# DATA FOR THIS TASK
---*---
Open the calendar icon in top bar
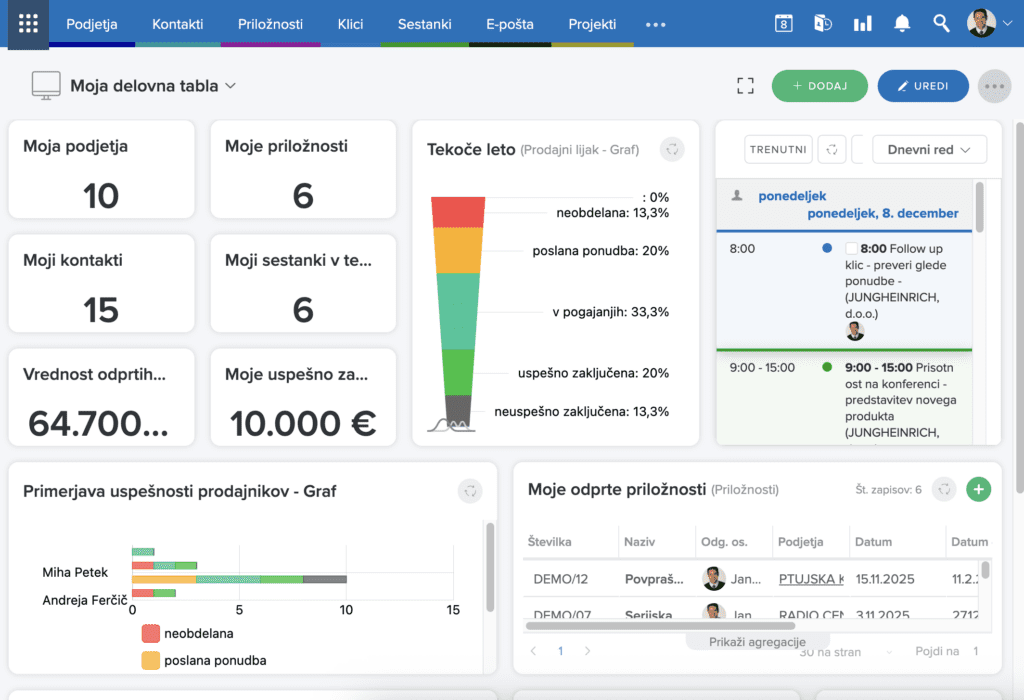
---*---
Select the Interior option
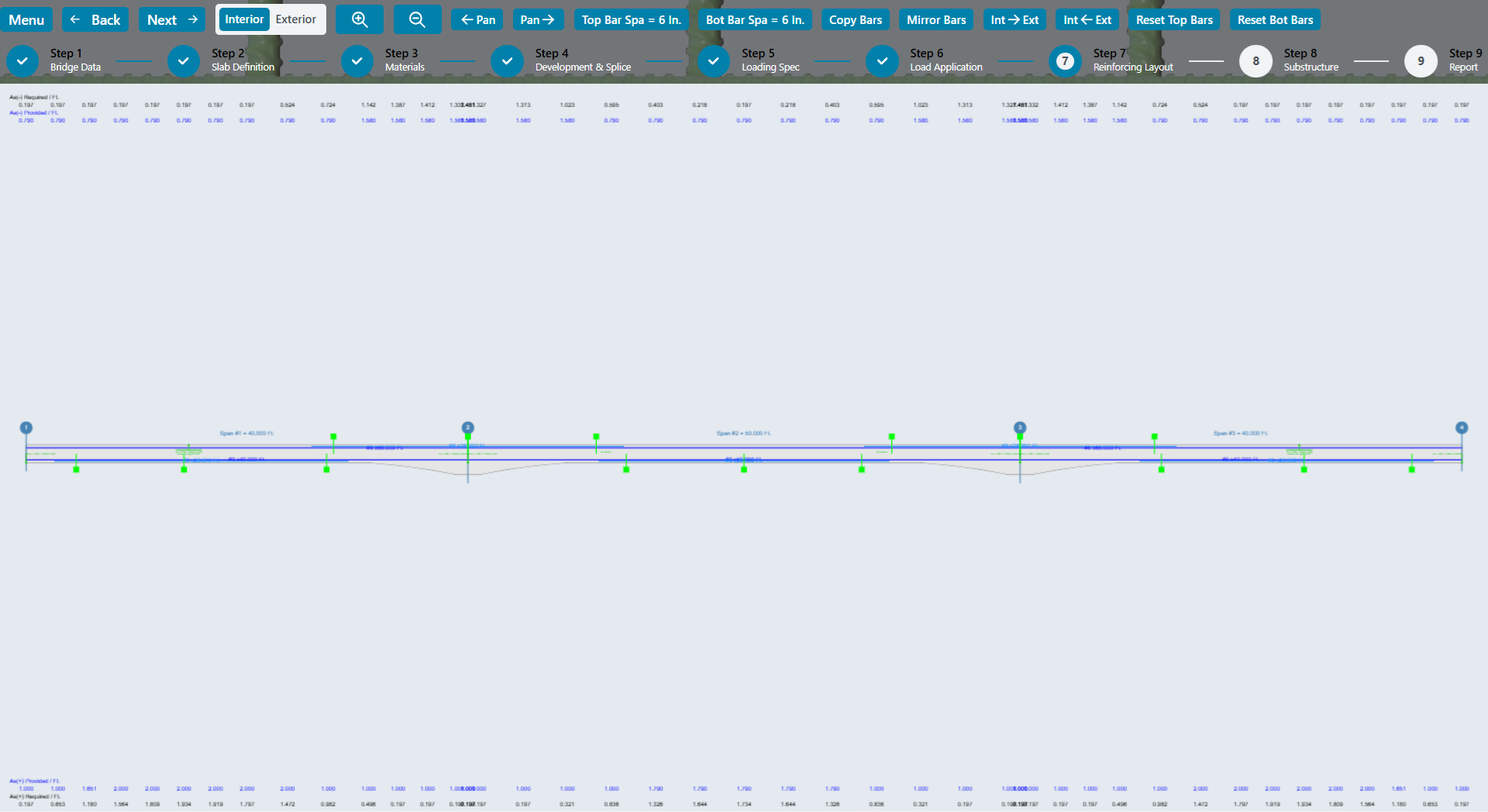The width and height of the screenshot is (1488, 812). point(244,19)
---*---
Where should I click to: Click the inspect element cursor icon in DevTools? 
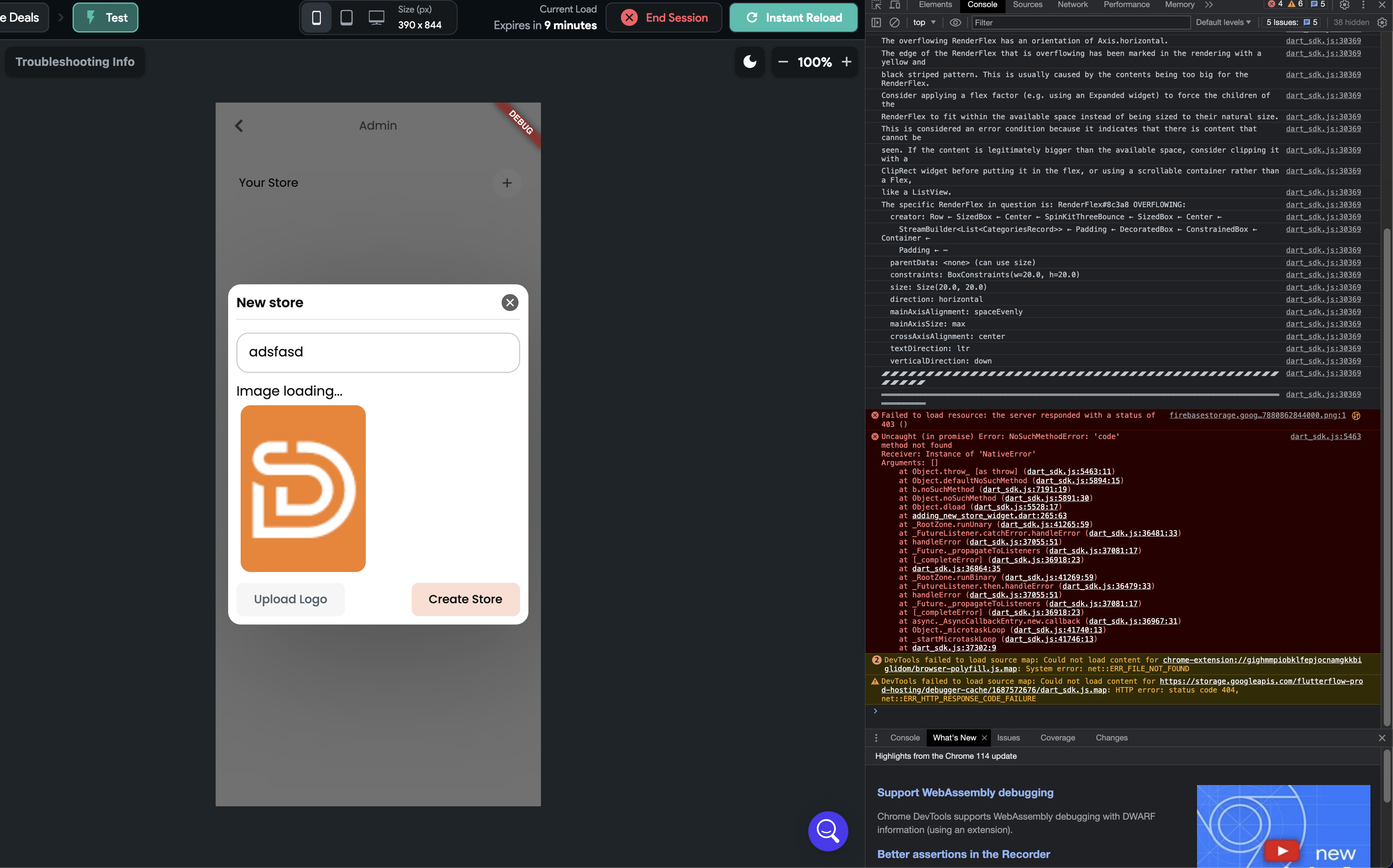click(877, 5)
---*---
Rewrite everything from the line containing "Where should I" down to the line containing "click(877, 5)" in the material above as a JSON list of strings, with one string per line and no blank lines. Leave the pictures out.

# RESPONSE TO THIS EXERCISE
[
  "Where should I click to: Click the inspect element cursor icon in DevTools? ",
  "click(877, 5)"
]